AFTER biting his lip for more than a year, Sam Torrance was finally able to share his secret yesterday as another chapter was added to an illustrious Ryder Cup career.
“It’s like getting an honour from The Queen – I’d known for bloody months but couldn’t tell anyone,” said the 60-year-old after being named along with Irishman Des Smyth as one of Paul McGinley’s vice-captains for September’s match at Gleneagles. His wife, Suzanne, knew but was sworn to secrecy in the Sunningdale stockbroker belt.
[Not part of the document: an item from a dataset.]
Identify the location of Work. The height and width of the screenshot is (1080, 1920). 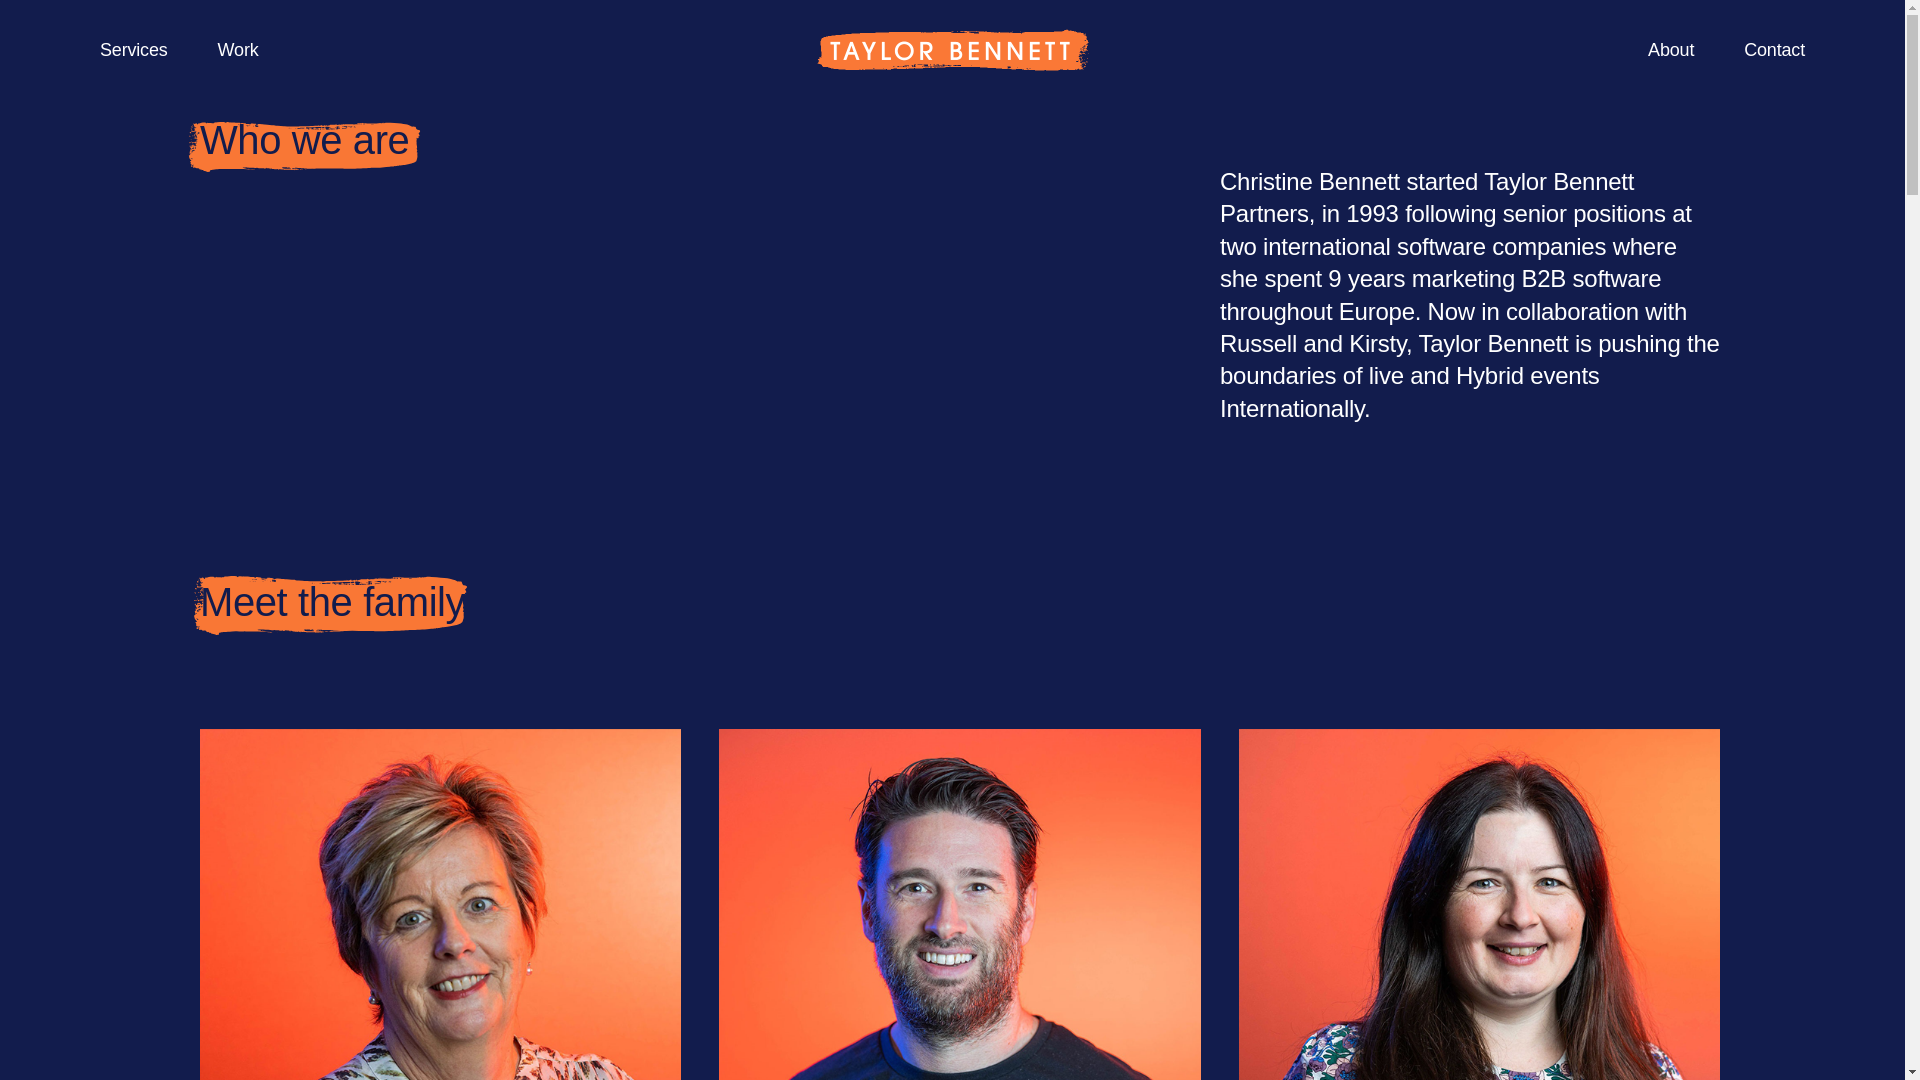
(238, 50).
So, too, were his parents, Bob and June, back in Largs. “Four bookies that would take my bet also knew,” he joked.
Others had to be kept in the dark. “I couldn’t tell my best friend Queeny (former European Tour player Michael King) as you might as well have put it in the newspapers if he’d known,” he revealed. “It’s been a bloody nightmare!”
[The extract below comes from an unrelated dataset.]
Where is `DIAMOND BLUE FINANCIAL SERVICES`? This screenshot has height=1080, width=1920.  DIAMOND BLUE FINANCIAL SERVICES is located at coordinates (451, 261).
Following yesterday’s ann-ouncement in the Irish Government Buildings in the heart of Dublin, it has turned into a dream scenario for Torrance.
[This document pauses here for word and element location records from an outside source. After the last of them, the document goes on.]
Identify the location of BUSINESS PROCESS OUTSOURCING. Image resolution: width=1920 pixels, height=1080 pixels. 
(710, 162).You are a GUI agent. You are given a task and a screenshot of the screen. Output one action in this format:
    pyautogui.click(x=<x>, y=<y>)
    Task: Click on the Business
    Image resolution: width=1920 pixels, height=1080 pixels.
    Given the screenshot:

The man who played in eight Ryder Cups, providing one of the event’s most iconic moments with his arms raised in celebration on the 18th green at The Belfry in 1985, then captained a winning European team at the same venue in 2002, is rolling up his sleeves again in preparation to fight the US.
“This is a different one for me as I’ve been brought in for a reason – my knowledge,” he said. “There’s nothing like being told you are the Ryder Cup captain – it was the highlight of my career by a billion miles – but this is a great honour for me, too.”
It was in the offing from the moment McGinley appointed Torrance as one of the captains for the Seve Trophy in Paris last October, though, even before that, you didn’t have to be a genius to work it out.
The pair are close friends, play regular “money matches” at Sunningdale and have the greatest respect for each other. Even before his appointment in Abu Dhabi last January, the event’s first Irish captain had eulogised about Torrance’s leadership skills in 2002, revealing how the Scot had helped him feel at ease for a match that saw McGinley hole the winning putt – in particular, by making a special journey up to the Midlands in the build-up to the event and over a bottle or two of champagne in the back of a chauffeur-driven car on the journey back home, listening to Torrance tell his Ryder Cup tales.
“Paul says I drank all the champagne on that journey – but he’s a lying git,” said Torrance in jest. “Seriously, though, there was nothing premeditated about that at all. It was just a case of me going up there with a couple of players and having a laugh with them. I did explain a lot of things to Paul on the way back and he obviously soaked that up, which was great.”
McGinley, making the first of his three playing appearances in the event before serving as an assistant to both Colin Montgomerie in 2010 and Jose Maria Olazabal two years later, duly delivered for Torrance, who now wants to repay the favour. “If I can do a tenth for Paul’s team what he did for my team, we’ll both be very happy men,” he admitted.
Torrance said he expects to be an “errand boy” in Perthshire. He knows, however, that he’ll have a bigger role than that in the European team. “I’ll try and inspire them,” he said. “There’s no question that playing in a Ryder Cup was the most nervous thing in my career. If you’ve come off the last green having three-putted as an individual, even to lose a tournament, you get it over it pretty quickly.
“But, in a Ryder Cup, when you’ve got to walk into a team room where the others have been heroes that day but you’ve lost is a terrible feeling – and they know you’ve lost as soon as you walk in there.”
McGinley had originally intended hanging off until the BMW PGA Championship, the European Tour’s flagship event, in May before officially unveiling both Torrance and Smyth, the man who mentored him in the early part of his career.
The reason he brought that forward, though, was more down to him also appointing Smyth as assistant captain to Miguel Angel Jimenez for the new EurAsia Cup in Malaysia later this month than responding to opposite number Tom Watson opting for experience in the shape of Raymond Floyd and Andy North as his assistants.
“Absolutely not,” replied Torrance to the latter. “Once Paul made me a Seve Trophy captain, I thought it was brilliant and now it’s the same with Des for the EurAsia Cup. It gives us experience of seeing the players again and getting involved.
“Paul has a gameplan. I have looked at the Ryder Cup and asked ‘Is there anything that he can’t handle’ and there is nothing about the Ryder Cup that he won’t do 100 per cent well. He is meticulous, he thinks about everything, he gets the right people in, he takes his time about things. He’ll be fantastic.”
There were a couple of instances yesterday when Torrance showed the wit that McGinley will be looking for in that home team room in September. First, he jokingly pulled up this correspondent for wrongly suggesting he was 61 in a live TV broadcast. “Who is 61, by the way? You?” he jokingly replied, revealing afterwards that he’d have made his point in more colourful fashion if it hadn’t been in such a public setting.
Then, as all three protagonists took part in a series of interviews in a nearby hotel, he walked past McGinley to hear the Irishman singing his praises and declared, with that cheeky smile on his face: “Bollocks!”